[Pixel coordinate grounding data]
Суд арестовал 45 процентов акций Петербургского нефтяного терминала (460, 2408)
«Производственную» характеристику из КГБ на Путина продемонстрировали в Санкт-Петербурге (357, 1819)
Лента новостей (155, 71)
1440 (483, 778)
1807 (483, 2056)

* _TASK TO COMPLETE_
Reproduce all of the data above, exactly and without omission.

* _EXERCISE SOLUTION_
Суд арестовал 45 процентов акций Петербургского нефтяного терминала (460, 2408)
«Производственную» характеристику из КГБ на Путина продемонстрировали в Санкт-Петербурге (357, 1819)
Лента новостей (155, 71)
1440 (483, 778)
1807 (483, 2056)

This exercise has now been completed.